Fundamentals: Sockets
What is a socket?
A socket is a tool that allows communication between two different processes on the same or different machines. To be more precise, it’s a way to talk to other computers using standard Unix file descriptors. In Unix, every I/O action is done by writing or reading a file descriptor. A file descriptor is just an integer associated with an open file and it can be a network connection, a text file, a terminal, or something else.
You hear talk of "sockets" all the time, and perhaps you are wondering just what they are exactly. Well, they're this: a way to speak to other programs using standard Unix file descriptors.
What?
Ok—you may have heard some Unix hacker state, "Jeez, everything in Unix is a file!" What that person may have been talking about is the fact that when Unix programs do any sort of I/O, they do it by reading or writing to a file descriptor. A file descriptor is simply an integer associated with an open file. But (and here's the catch), that file can be a network connection, a FIFO, a pipe, a terminal, a real on-the-disk file, or just about anything else. Everything in Unix is a file! So when you want to communicate with another program over the Internet you're gonna do it through a file descriptor, you'd better believe it.

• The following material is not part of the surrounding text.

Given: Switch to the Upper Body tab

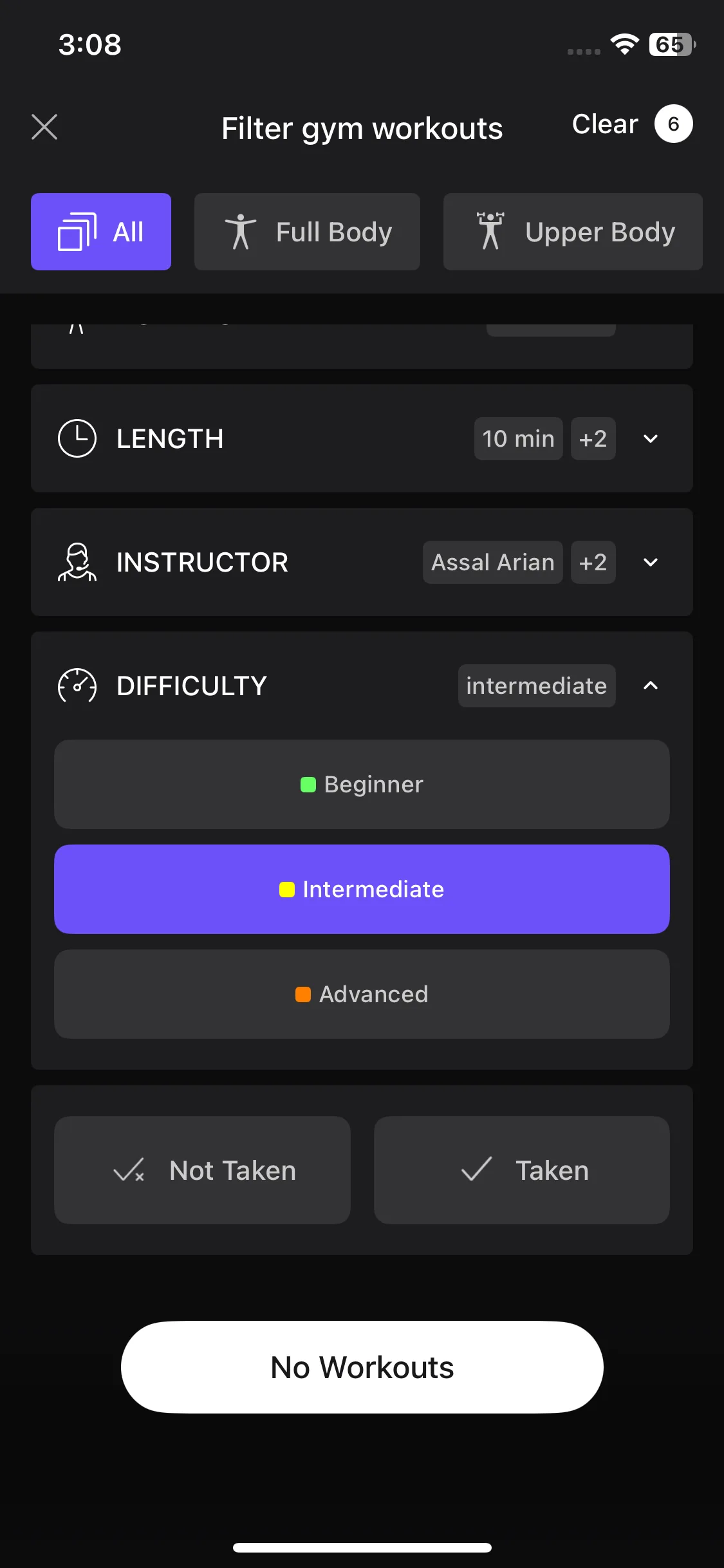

"Where do I get this file descriptor for network communication, Mr. Smarty-Pants?" is probably the last question on your mind right now, but I'm going to answer it anyway: You make a call to the socket() system routine. It returns the socket descriptor, and you communicate through it using the specialized send() and recv() (man send, man recv) socket calls.
"But, hey!" you might be exclaiming right about now. "If it's a file descriptor, why in the name of Neptune can't I just use the normal read() and write() calls to communicate through the socket?" The short answer is, "You can!" The longer answer is, "You can, but send() and recv() offer much greater control over your data transmission."
What next? How about this: there are all kinds of sockets. There are DARPA Internet addresses (Internet Sockets), path names on a local node (Unix Sockets), CCITT X.25 addresses (X.25 Sockets that you can safely ignore), and probably many others depending on which Unix flavor you run. This document deals only with the first: Internet Sockets.
I really like Beej’s writing style.
Reference: Beej’s Guide to Network Programming
From here, it can be seen that when talking about sockets it is important to be clear on the context. What kind of socket are we talking about? For this post, we will continue with Intenet Sockets. I was in the midst of messing with NodeJS when I just had to get sockets right.
Internet sockets
Programmatically, it can be said that an internet socket consists of 5 things (see tuple):
{protocol, local address, local port, remote address, remote port}
There are 2 types: - Stream sockets (SOCK_STREAM): reliable two-way connected communication streams - Datagram sockets (SOCK_DGRAM): connectionless and data may or may not arrive
Stream sockets achieve this reliability by using a protocol: Transmission Control Protocol (TCP; RFC 793). Usually you hear of TCP/IP. IP is Internet Protocol (RFC 791) which is responsible for routing not data integrity.
Datagram sockets use a protocol called User Datagram Protocol (UDP; RFC 768). For Datagram sockets you don’t have to maintain an open connection. Stream sockets you do.